Sołtys Kluczowej: Ile trzeba czekać na naprawę latarni ulicznej?

piątek, 16.2.2018 08:21 5860 8

Nasza redakcja od sołtysa Kluczowej otrzymała list na temat opieszałości Taurona przy naprawie oświetlenia ulicznego. Przez wieś przebiega ruchliwa droga Ząbkowice - Dzierżoniów, a lampa znajduje się przy przystanku i niedaleko świetlicy wiejskiej. Jak twierdzi sołtys na naprawę czeka już... 5 miesięcy. Tauron przeprasza i zapewnia, że usterka po naszym pytaniu o tę sprawę została usunięta. 

fot. ilustracyjne, pixabay

 

LIST CZYTELNIKA

 Szanowni Państwo, sprawa którą opisuję wydaje się być błahą i nieistotną. Ale wystarczy popatrzeć na to, jakie podejście do Nas klientów ma Tauron, to po prostu przechodzi ludzkie pojęcie. Wiem z rozmów  z innymi sołtysami, że sprawa, którą za chwilkę opiszę, dotyczy nie tylko mojej miejscowości lecz praktycznie wszystkich wsi, gdzie występuje taka awaria.

We wrześniu 2017 r. na wsi, w której mieszkam, wystąpiła awaria oświetlenia ulicznego - po prostu przestała świecić jedna lampa. Ot, taka zwykła mogłoby się wydawać usterka. Na zdrowy chłopski rozum pomyślałem: zgłoszę, przyjadą, naprawią i po problemie. Ale drodzy Państwo, tak pięknie i kolorowo być powinno, a nie jest.

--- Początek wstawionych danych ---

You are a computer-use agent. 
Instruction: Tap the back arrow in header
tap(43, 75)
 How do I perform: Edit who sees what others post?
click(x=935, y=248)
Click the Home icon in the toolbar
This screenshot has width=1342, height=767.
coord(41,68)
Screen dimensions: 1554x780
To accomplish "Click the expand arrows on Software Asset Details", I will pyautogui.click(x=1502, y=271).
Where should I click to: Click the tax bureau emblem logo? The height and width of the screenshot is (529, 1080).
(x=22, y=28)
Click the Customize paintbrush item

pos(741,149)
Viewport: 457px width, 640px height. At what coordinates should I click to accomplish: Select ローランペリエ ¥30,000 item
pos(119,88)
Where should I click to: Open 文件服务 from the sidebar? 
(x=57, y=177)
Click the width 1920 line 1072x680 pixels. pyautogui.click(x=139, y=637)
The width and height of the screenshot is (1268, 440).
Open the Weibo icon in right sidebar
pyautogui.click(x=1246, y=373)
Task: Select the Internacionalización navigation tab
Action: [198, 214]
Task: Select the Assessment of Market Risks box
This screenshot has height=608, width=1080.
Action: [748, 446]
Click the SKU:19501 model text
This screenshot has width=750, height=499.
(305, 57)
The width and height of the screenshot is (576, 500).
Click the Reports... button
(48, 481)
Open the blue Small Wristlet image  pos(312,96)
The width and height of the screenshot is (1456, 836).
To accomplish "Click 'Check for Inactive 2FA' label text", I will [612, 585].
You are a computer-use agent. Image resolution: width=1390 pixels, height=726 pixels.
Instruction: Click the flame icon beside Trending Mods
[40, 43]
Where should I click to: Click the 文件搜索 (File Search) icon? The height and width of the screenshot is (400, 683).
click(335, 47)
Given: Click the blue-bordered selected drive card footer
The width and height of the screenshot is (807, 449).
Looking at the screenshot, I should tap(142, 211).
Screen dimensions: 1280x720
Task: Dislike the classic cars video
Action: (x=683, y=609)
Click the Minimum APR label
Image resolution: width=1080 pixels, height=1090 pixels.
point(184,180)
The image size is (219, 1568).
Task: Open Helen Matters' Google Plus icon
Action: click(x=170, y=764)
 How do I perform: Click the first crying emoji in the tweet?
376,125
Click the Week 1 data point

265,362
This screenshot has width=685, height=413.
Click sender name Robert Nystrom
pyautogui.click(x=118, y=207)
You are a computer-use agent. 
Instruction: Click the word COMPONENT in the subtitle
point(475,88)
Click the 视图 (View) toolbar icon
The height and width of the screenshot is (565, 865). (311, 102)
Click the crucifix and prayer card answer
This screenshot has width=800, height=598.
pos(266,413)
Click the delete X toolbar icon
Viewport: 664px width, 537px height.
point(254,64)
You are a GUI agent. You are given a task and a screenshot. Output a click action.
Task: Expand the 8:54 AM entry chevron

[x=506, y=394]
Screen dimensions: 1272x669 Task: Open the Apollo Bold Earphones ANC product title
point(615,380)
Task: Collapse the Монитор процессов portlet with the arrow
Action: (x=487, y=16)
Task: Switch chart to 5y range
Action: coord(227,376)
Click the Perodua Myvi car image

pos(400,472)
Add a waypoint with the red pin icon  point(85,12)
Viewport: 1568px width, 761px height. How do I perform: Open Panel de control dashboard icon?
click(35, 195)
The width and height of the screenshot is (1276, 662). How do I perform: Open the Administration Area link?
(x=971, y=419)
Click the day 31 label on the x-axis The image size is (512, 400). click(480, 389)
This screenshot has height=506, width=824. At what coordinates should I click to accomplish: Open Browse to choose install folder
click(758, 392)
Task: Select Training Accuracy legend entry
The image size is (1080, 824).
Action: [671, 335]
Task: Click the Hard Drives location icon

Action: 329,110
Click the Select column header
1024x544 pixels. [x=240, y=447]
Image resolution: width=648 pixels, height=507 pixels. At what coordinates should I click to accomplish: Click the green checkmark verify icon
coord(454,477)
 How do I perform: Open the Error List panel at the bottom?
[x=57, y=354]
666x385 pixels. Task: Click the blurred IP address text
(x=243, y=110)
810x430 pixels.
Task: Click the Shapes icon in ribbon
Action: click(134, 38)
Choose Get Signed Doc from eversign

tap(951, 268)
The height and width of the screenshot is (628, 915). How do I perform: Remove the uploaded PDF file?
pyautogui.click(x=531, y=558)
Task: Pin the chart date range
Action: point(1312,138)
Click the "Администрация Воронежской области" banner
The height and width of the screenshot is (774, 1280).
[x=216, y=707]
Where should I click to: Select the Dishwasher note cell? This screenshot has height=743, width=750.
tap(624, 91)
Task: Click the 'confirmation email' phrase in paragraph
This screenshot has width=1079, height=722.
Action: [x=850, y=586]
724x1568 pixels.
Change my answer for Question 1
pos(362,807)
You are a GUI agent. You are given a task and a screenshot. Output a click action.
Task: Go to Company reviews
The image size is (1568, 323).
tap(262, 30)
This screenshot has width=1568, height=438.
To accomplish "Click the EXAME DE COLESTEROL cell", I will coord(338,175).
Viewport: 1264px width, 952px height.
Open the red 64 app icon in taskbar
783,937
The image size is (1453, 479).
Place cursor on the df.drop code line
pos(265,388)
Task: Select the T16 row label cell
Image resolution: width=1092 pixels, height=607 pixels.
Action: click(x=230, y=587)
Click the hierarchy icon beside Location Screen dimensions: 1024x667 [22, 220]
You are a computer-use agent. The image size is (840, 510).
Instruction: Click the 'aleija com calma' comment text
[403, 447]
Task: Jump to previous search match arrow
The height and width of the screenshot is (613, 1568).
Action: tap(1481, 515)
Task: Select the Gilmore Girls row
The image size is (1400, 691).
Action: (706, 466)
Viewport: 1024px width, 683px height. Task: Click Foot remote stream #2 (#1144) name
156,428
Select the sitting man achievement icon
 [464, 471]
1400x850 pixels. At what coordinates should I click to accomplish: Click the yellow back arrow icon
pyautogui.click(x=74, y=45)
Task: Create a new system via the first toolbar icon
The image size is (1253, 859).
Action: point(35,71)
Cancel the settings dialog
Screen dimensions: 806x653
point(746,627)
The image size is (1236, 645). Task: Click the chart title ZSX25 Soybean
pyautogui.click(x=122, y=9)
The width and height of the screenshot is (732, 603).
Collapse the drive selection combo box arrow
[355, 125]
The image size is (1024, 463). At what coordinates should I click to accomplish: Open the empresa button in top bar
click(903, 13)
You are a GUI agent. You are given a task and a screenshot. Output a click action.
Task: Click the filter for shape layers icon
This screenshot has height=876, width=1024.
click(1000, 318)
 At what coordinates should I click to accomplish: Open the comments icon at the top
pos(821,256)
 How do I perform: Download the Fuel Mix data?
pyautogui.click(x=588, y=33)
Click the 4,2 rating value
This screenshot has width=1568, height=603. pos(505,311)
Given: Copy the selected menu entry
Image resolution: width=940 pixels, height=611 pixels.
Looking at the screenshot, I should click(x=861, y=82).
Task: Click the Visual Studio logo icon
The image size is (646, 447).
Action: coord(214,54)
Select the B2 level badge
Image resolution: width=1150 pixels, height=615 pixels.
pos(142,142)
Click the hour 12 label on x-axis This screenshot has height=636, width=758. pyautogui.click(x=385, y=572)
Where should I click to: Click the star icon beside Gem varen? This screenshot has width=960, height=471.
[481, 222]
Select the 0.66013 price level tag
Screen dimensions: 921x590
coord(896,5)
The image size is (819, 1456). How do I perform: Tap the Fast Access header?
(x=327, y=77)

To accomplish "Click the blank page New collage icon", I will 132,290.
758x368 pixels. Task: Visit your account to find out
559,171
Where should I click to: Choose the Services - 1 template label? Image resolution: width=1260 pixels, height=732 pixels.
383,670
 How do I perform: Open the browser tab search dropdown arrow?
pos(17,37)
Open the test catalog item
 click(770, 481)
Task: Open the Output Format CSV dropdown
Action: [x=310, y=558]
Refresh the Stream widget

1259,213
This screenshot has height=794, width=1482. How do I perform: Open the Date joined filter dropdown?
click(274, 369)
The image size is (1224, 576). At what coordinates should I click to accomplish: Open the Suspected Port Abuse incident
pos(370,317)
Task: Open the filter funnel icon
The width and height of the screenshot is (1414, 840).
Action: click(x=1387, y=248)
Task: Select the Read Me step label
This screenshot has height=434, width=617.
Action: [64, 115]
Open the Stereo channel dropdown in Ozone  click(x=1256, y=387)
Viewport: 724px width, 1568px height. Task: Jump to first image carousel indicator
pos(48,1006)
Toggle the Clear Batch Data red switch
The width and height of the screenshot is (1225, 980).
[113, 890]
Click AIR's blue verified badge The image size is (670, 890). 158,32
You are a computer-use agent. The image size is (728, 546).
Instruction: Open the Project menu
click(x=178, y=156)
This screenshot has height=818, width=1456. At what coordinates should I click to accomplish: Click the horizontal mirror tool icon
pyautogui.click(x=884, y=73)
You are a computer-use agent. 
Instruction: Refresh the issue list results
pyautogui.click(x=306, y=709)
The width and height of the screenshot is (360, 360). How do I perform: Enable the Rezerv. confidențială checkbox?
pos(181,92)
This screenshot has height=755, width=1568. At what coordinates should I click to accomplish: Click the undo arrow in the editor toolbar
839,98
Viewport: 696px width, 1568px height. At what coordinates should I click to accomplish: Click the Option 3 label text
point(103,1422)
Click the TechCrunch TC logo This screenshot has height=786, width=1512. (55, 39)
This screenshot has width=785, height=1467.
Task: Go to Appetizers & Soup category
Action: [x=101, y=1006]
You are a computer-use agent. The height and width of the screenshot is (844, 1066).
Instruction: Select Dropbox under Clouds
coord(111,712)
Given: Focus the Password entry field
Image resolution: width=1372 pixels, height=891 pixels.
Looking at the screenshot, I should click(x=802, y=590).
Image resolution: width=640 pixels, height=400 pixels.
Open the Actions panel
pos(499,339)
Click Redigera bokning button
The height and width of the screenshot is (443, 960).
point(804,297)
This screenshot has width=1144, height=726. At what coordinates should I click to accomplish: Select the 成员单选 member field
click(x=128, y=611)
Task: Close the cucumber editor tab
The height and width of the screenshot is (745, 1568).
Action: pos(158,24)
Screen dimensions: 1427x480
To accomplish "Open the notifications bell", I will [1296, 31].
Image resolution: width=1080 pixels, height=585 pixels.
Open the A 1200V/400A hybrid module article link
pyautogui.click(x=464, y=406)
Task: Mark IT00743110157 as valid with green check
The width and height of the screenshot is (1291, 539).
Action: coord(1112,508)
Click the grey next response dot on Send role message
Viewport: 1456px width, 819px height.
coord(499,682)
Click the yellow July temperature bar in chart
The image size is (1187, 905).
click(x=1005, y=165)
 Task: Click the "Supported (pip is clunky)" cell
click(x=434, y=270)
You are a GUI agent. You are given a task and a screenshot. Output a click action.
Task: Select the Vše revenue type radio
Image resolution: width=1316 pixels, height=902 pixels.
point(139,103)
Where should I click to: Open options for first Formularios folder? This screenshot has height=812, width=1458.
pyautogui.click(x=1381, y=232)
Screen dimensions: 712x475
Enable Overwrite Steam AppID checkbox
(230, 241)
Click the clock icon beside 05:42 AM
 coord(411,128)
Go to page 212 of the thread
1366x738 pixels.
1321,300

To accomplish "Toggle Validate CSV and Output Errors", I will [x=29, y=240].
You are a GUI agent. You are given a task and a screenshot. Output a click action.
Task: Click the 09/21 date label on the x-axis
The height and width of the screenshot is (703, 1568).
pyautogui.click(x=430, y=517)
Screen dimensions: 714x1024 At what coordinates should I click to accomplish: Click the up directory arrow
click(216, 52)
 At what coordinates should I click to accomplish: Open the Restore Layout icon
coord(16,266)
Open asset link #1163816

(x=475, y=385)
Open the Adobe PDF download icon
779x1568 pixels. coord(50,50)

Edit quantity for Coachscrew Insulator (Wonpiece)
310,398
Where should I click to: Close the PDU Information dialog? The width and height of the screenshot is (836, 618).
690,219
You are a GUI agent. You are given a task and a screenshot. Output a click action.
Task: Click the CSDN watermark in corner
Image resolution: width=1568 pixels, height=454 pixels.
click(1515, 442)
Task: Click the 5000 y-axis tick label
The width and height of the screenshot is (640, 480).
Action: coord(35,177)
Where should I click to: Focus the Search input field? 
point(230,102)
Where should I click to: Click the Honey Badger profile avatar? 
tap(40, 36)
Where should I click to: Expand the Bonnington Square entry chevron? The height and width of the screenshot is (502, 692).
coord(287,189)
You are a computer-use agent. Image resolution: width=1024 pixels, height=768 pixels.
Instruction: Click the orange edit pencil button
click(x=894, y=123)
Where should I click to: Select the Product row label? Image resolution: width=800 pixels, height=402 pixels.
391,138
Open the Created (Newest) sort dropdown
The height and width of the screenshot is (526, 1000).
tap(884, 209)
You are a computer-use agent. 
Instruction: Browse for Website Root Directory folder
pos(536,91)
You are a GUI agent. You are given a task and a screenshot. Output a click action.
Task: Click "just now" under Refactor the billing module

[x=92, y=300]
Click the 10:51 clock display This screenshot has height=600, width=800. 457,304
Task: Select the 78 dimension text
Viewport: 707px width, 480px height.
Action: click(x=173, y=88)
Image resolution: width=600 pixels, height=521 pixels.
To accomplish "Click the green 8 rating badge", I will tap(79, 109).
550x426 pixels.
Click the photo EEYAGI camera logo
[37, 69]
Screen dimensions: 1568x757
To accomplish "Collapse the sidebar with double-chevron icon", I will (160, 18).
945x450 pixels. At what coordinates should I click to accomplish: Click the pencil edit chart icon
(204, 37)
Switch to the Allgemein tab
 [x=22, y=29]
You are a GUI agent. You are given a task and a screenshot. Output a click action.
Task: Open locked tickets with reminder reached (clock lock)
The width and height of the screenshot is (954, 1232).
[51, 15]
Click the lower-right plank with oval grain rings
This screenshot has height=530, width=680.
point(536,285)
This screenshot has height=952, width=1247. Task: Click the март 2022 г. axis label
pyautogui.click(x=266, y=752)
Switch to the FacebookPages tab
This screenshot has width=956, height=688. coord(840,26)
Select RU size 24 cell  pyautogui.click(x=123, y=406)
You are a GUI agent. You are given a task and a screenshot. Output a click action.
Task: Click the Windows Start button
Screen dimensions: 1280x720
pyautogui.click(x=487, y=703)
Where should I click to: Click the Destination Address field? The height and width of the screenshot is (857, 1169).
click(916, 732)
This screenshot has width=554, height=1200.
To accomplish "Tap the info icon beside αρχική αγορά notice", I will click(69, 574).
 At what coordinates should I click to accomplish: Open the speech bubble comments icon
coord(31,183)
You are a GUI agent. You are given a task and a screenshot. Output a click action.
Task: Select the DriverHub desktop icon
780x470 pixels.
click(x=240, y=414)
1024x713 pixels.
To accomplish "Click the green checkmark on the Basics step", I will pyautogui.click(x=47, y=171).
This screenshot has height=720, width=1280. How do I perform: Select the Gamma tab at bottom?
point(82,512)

A sprawa wygląda następująco. Po otrzymaniu informacji od mieszkańca zgłosiłem awarię telefonicznie do Taurona, miła Pani powiedziała, że usterka zostanie naprawiona w ciągu 10-14  dni. Zadowolony czekam, czekam, czekam i... i nic, minął prawie miesiąc i znowu dzwonię, zgłaszam i słyszę zapewnienie, że 10-14 dni i będzie ok. Mijają kolejne tygodnie, znowu dzwonię, proszę, żeby sprawę potraktować poważnie, bo brak oświetlenia w tym miejscu stwarza realne zagrożenie dla mieszkańców. Tłumaczę, że feralna lampa znajduje się przy przystanku autobusowym, z którego korzystają dzieci dojeżdżające do szkoły i na różnego rodzaju zajęcia, że obok jest świetlica wiejska, na którą popołudniami przychodzi młodzież, że przez Kluczową przebiega bardzo ruchliwa droga wojewódzka, a na wsi nie ma chodników, z których mogliby bezpiecznie korzystać piesi, a na domiar złego kilkanaście metrów dalej jest przejście dla pieszych i w okresie zimowym w tym miejscu lampa jest po prostu niezbędna.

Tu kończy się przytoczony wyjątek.